• TASK DESCRIPTION: Output every line of the entries from the line containing "Tecnología aeroespacial (970, 1356)" through the last, exactly, with no other content.

Data items
::::::
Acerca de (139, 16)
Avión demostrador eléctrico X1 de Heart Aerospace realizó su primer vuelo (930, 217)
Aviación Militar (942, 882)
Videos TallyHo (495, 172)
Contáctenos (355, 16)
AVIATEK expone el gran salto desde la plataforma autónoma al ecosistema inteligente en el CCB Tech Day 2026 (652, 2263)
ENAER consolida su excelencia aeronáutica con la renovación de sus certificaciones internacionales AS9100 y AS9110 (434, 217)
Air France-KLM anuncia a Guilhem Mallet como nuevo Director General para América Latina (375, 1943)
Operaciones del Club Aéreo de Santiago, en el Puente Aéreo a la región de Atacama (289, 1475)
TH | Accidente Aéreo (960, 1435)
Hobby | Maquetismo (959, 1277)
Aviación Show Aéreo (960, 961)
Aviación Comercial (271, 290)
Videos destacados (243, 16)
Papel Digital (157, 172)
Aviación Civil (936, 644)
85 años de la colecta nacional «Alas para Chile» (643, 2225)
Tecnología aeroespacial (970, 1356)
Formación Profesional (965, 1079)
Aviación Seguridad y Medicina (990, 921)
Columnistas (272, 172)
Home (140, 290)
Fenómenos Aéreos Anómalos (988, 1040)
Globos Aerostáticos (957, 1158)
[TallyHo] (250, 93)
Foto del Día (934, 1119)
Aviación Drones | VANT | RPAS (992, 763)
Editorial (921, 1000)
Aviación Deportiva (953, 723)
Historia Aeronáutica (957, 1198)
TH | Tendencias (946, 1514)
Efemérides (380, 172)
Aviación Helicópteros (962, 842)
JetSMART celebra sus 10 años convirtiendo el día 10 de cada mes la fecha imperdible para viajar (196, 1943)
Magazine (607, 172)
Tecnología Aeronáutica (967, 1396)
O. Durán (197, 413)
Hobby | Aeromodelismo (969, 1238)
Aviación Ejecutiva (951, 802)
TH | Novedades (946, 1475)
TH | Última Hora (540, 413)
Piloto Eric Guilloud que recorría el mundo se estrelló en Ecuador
::::::
• SOLUTION FOR THIS TASK:
Tecnología aeroespacial (970, 1356)
Formación Profesional (965, 1079)
Aviación Seguridad y Medicina (990, 921)
Columnistas (272, 172)
Home (140, 290)
Fenómenos Aéreos Anómalos (988, 1040)
Globos Aerostáticos (957, 1158)
[TallyHo] (250, 93)
Foto del Día (934, 1119)
Aviación Drones | VANT | RPAS (992, 763)
Editorial (921, 1000)
Aviación Deportiva (953, 723)
Historia Aeronáutica (957, 1198)
TH | Tendencias (946, 1514)
Efemérides (380, 172)
Aviación Helicópteros (962, 842)
JetSMART celebra sus 10 años convirtiendo el día 10 de cada mes la fecha imperdible para viajar (196, 1943)
Magazine (607, 172)
Tecnología Aeronáutica (967, 1396)
O. Durán (197, 413)
Hobby | Aeromodelismo (969, 1238)
Aviación Ejecutiva (951, 802)
TH | Novedades (946, 1475)
TH | Última Hora (540, 413)
Piloto Eric Guilloud que recorría el mundo se estrelló en Ecuador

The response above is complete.